In my grandmother's dining-room in Malvern, overlooking the Welsh mountains, Hugh Chatwin takes the scalpel one last time to the trickiest chapter of his brother's biography, an account of their early years in Birmingham after the war. Creaky at first, his memory now has the dexterity of someone who has reclaimed their childhood.

It is a bright, cloudless morning. During a peripatetic upbringing, whenever I missed England I thought of this view from my grandmother's window. Today, the landscape is visible to the horizon and to the escarpment of Hay Bluff, the location for Chatwin's novel On The Black Hill.

Suddenly connections that otherwise slip away unnoticed stand out starkly as coincidences.

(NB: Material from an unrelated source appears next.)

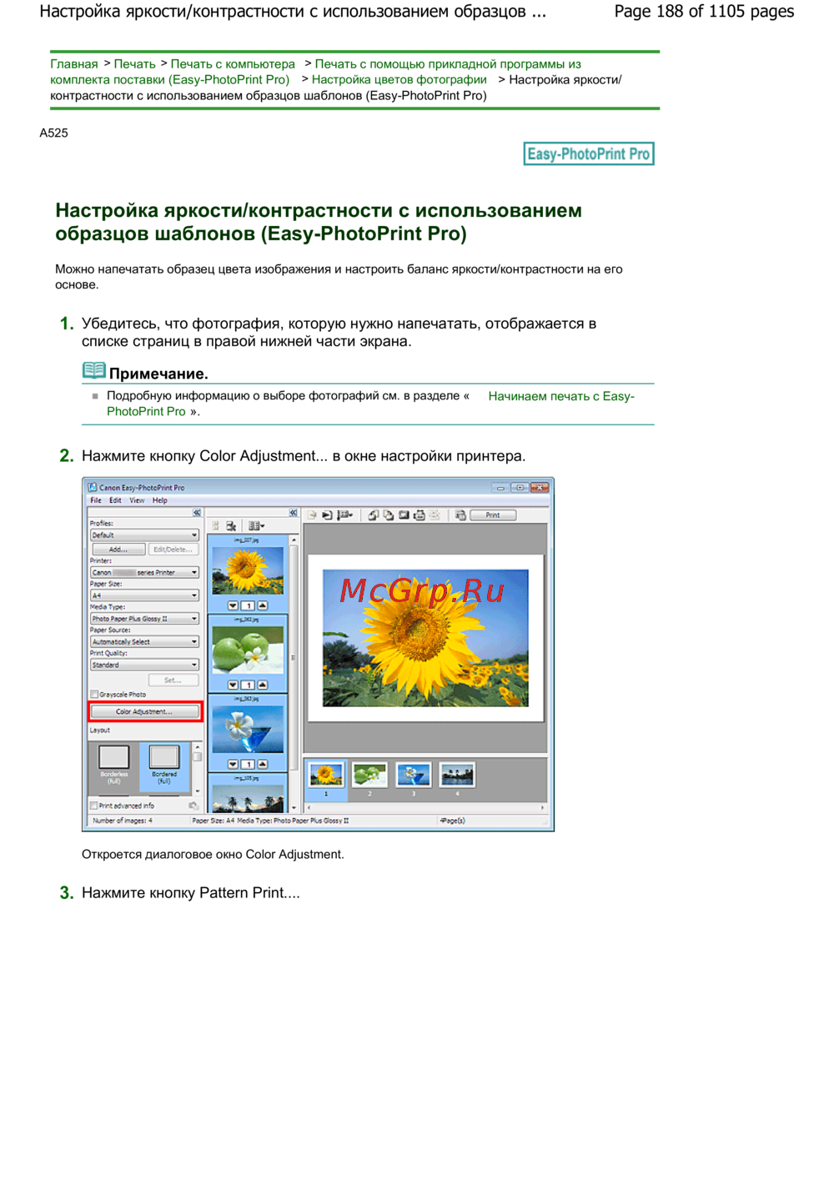This screenshot has height=1180, width=834.
Task: Select the green apple page thumbnail
Action: pyautogui.click(x=369, y=776)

Not until after Chatwin died in 1989 did I learn that my grandmother had grown up with his father in Edgbaston. With his lawyer's memory, Charles Chatwin recollected her and her sister Winifred, an autocratic woman with droopy come-to-bed eyes who ran the Edgbaston School of Domestic Science. He conjured the two girls, legs dangling over the deck of their father's boat, and he told me that the Petronita was berthed on the river Hamble alongside the Chatwin's own boat, the Aireymouse.My grandmother, now aged 95, has no idea of the Petronita's origins, but she produces for Hugh a framed photograph. He inspects the straight stem and bowsprit, the squared-off deck, the white hull tilting under full sail, and smiles. "Ah, she has the lines of a Brixham trawler."

Hugh's childhood chapter is the culimation of a process which has lasted, off and on, eight years, and a scenario that his elder brother spent his life trying to escape. Once on his sickbed he told me: "Biography is the English menace."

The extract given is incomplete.